**RECORDS TO PROCESS**
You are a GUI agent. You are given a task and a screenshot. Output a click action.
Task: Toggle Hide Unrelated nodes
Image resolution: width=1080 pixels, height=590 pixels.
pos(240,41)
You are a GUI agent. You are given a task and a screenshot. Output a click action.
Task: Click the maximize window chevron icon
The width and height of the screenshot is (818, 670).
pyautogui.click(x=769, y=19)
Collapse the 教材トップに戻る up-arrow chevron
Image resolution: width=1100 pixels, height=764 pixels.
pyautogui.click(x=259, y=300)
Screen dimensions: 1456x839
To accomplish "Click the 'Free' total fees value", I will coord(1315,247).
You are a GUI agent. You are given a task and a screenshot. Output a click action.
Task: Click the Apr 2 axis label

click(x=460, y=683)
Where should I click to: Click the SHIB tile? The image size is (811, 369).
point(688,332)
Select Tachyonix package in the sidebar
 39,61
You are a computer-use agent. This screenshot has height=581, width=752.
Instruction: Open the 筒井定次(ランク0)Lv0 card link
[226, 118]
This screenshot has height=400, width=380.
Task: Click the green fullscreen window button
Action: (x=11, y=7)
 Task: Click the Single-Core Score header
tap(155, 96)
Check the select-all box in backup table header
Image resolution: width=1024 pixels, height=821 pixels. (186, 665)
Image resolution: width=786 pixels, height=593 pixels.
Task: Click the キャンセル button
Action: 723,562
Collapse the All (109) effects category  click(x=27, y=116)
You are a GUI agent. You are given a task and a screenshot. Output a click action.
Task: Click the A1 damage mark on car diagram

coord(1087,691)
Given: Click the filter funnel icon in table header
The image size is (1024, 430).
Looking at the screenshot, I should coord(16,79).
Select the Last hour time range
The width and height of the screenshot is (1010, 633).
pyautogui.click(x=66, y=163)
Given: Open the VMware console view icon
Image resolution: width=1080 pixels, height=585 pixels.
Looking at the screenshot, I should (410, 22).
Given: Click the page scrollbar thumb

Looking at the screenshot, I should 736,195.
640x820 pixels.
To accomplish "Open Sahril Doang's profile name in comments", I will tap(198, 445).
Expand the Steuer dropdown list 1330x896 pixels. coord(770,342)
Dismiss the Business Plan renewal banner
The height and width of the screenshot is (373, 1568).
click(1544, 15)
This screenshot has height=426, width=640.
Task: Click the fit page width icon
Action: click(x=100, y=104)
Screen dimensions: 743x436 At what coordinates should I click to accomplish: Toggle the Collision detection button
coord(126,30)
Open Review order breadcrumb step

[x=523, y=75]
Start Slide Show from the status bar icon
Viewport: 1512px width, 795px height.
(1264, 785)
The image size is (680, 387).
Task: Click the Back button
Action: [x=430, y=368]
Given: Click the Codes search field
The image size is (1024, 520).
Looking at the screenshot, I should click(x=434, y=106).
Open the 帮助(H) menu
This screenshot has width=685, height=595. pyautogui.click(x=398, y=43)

**PROBLEM TO SOLVE**
All of the material above should be printed exactly as it appears.

**EXERCISE SOLUTION**
You are a GUI agent. You are given a task and a screenshot. Output a click action.
Task: Toggle Hide Unrelated nodes
Image resolution: width=1080 pixels, height=590 pixels.
pos(240,41)
You are a GUI agent. You are given a task and a screenshot. Output a click action.
Task: Click the maximize window chevron icon
The width and height of the screenshot is (818, 670).
pyautogui.click(x=769, y=19)
Collapse the 教材トップに戻る up-arrow chevron
Image resolution: width=1100 pixels, height=764 pixels.
pyautogui.click(x=259, y=300)
Screen dimensions: 1456x839
To accomplish "Click the 'Free' total fees value", I will coord(1315,247).
You are a GUI agent. You are given a task and a screenshot. Output a click action.
Task: Click the Apr 2 axis label

click(x=460, y=683)
Where should I click to: Click the SHIB tile? The image size is (811, 369).
point(688,332)
Select Tachyonix package in the sidebar
 39,61
You are a computer-use agent. This screenshot has height=581, width=752.
Instruction: Open the 筒井定次(ランク0)Lv0 card link
[226, 118]
This screenshot has height=400, width=380.
Task: Click the green fullscreen window button
Action: (x=11, y=7)
 Task: Click the Single-Core Score header
tap(155, 96)
Check the select-all box in backup table header
Image resolution: width=1024 pixels, height=821 pixels. (186, 665)
Image resolution: width=786 pixels, height=593 pixels.
Task: Click the キャンセル button
Action: 723,562
Collapse the All (109) effects category  click(x=27, y=116)
You are a GUI agent. You are given a task and a screenshot. Output a click action.
Task: Click the A1 damage mark on car diagram

coord(1087,691)
Given: Click the filter funnel icon in table header
The image size is (1024, 430).
Looking at the screenshot, I should coord(16,79).
Select the Last hour time range
The width and height of the screenshot is (1010, 633).
pyautogui.click(x=66, y=163)
Given: Open the VMware console view icon
Image resolution: width=1080 pixels, height=585 pixels.
Looking at the screenshot, I should (410, 22).
Given: Click the page scrollbar thumb

Looking at the screenshot, I should 736,195.
640x820 pixels.
To accomplish "Open Sahril Doang's profile name in comments", I will tap(198, 445).
Expand the Steuer dropdown list 1330x896 pixels. coord(770,342)
Dismiss the Business Plan renewal banner
The height and width of the screenshot is (373, 1568).
click(1544, 15)
This screenshot has height=426, width=640.
Task: Click the fit page width icon
Action: click(x=100, y=104)
Screen dimensions: 743x436 At what coordinates should I click to accomplish: Toggle the Collision detection button
coord(126,30)
Open Review order breadcrumb step

[x=523, y=75]
Start Slide Show from the status bar icon
Viewport: 1512px width, 795px height.
(1264, 785)
The image size is (680, 387).
Task: Click the Back button
Action: [x=430, y=368]
Given: Click the Codes search field
The image size is (1024, 520).
Looking at the screenshot, I should click(x=434, y=106).
Open the 帮助(H) menu
This screenshot has width=685, height=595. pyautogui.click(x=398, y=43)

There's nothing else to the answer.